El tercer trimestre de 2017 viene marcado por 235.900 personas empleadas más que en el segundo trimestre del año (un 1,25%), hasta alcanzar 19.049.200, según la Encuesta de Población Activa (EPA). El desempleo disminuye en este mismo periodo, situándose en 182.600 personas (un 4,66%), con un número total de desempleados de 3.731.700.

En el cómputo interanual, las cifras arrojan tanto el aumento del empleo (de 521.700 personas, un 2,82%), como la reducción del paro (589.100 personas menos en desempleo, un 13,63%).

Pero estas buenas cifras sobre el papel son un mero espejismo ante la realidad de este nuevo empleo. Sebido a la temporada de verano, se produce un fuerte aumento del empleo temporal en el trimestre, con 148.900 asalariados más (un 3,54%), mientras el empleo indefinido sólo sube un 0,59% (67.500 personas).

Además, no se trata meramente de una cuestión estacional, sino sobre todo estructural: en el año el empleo temporal ha subido un 4,88%, frente a un 2,66% que lo ha hecho el indefinido. Como consecuencia de ello, la tasa de temporalidad asciende hasta valores máximos, afectando al 27,4% de los asalariados (casi medio punto más que en el tercer trimestre de 2016).

La temporalidad es uno de los principales problemas del mercado laboral español. Sigue constituyendo uno de sus elementos estructurales, aumentando según se recupera la economía y el empleo, y muy ligada a los trimestres en los que se genera empleo estacional. En los momentos en que hay cierta recuperación del empleo, es claramente de carácter temporal, reflejándose en nuevos aumentos de la tasa.

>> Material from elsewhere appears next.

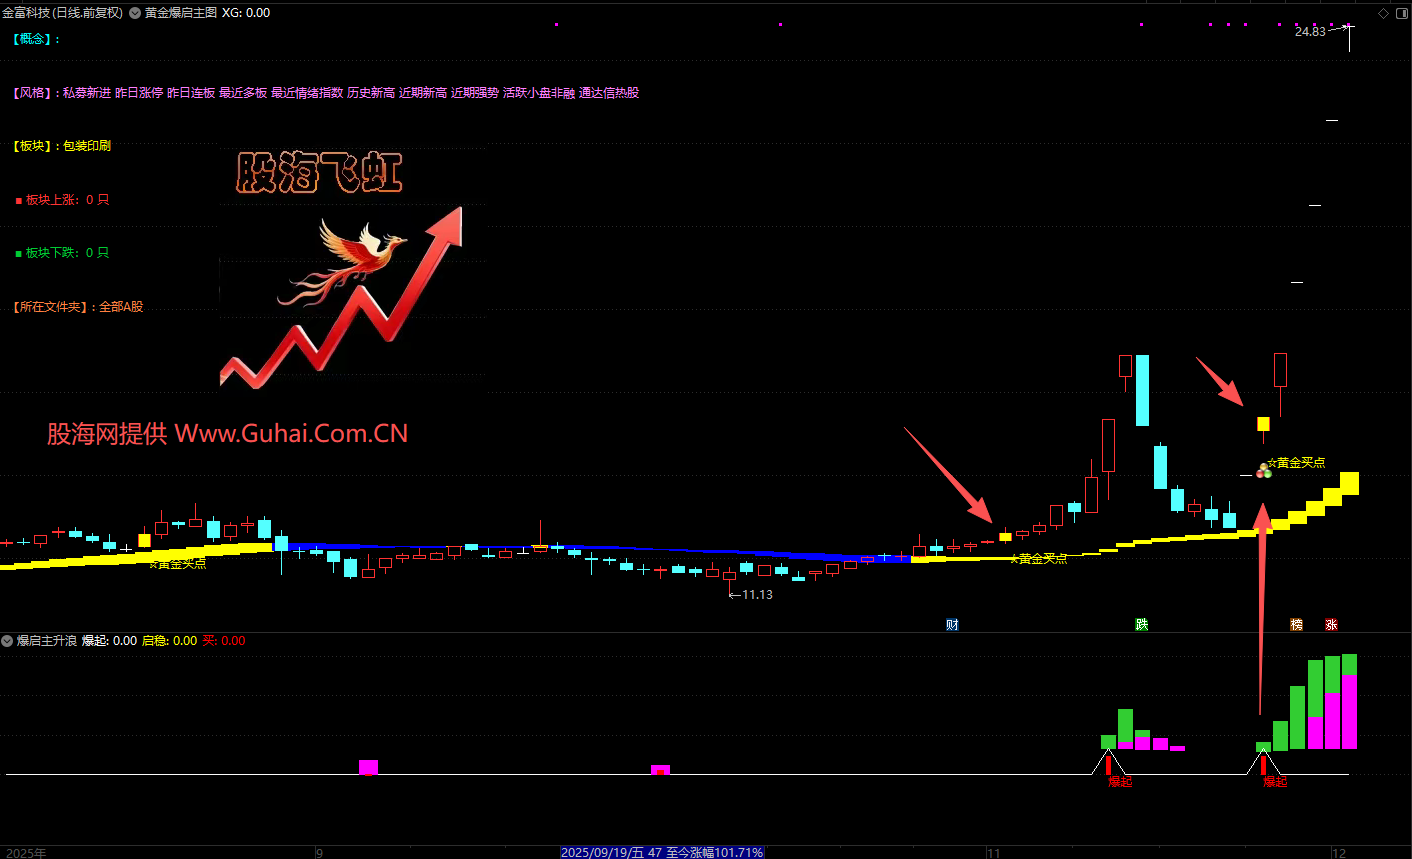Screen dimensions: 1412x859
Task: Click the tallest magenta bar in sub-chart
Action: [1349, 712]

A pesar de la reducción puntual en este tercer trimestre del empleo a tiempo parcial, la parcialidad involuntaria sigue manteniéndose elevada. Casi 1,6 millones de ocupados trabajan a tiempo parcial por no encontrar un empleo a tiempo completo. El porcentaje de parcialidad involuntaria salta 0,3 puntos en el trimestre, al 58,1%.

A todas estas cifras hay que añadir los datos de desempleo de larga duración. En 2008 poco más del 20% de las personas en paro llevaba más de un año buscando empleo, en el tercer trimestre de 2017 alcanza a la mitad de las personas en desempleo; siendo cada vez mayor la incidencia de las personas que llevan buscando empleo más de dos años (36,5% de los desempleados). En concreto, cerca de 2 millones de personas buscan trabajo desde hace más de un año y casi 1,4 desde hace más de dos.

Un trimestre más, se pone de manifiesto que el empleo y la temporalidad van de la mano en esta recuperación

El aumento del empleo (crece en el año un 2,8%) y el descenso del paro (desciende la tasa al 16,38%) en este tercer trimestre del año, vienen impulsados por el carácter coyuntural de la recuperación de nuestra economía. Pero, un trimestre más, se pone de manifiesto que el empleo y la temporalidad van de la mano en esta recuperación, ya que la mayoría del empleo que se genera es temporal y precario.

El carácter estacional del empleo en estos trimestres centrales del año constata que en el mercado laboral español sigue enquistado la temporalidad. La tasa se sitúa este trimestre en el 27,4% de los asalariados, 0,4 puntos superior a la registrada hace un año. Así, la reforma laboral, entre otras medidas del Gobierno, lejos de corregir la dualidad del mercado de trabajo, están extendiendo la inestabilidad, la precariedad y la desigualdad en el mercado laboral.

No se está corrigiendo el problema del paro estructural. El paro de muy larga duración (el 36,5% de los desempleados lleva más de dos años buscando trabajo, cerca de 1,4 millones de personas), un volumen importante del número de hogares con todos sus miembros en paro (casi 1,2 millones), unido a la limitada tasa de cobertura (59%), certifican la precariedad en el propio desempleo.

Es necesario a todas luces un plan de choque en el empleo, con políticas activas desde lo público. Es necesaria la protección de las personas, teniendo como objetivo la creación de empleo de calidad y con derechos. Esta es la única forma de que nuestro país pueda encarar una recuperación sostenible, para todos, disminuyendo los niveles de desigualdad y pobreza.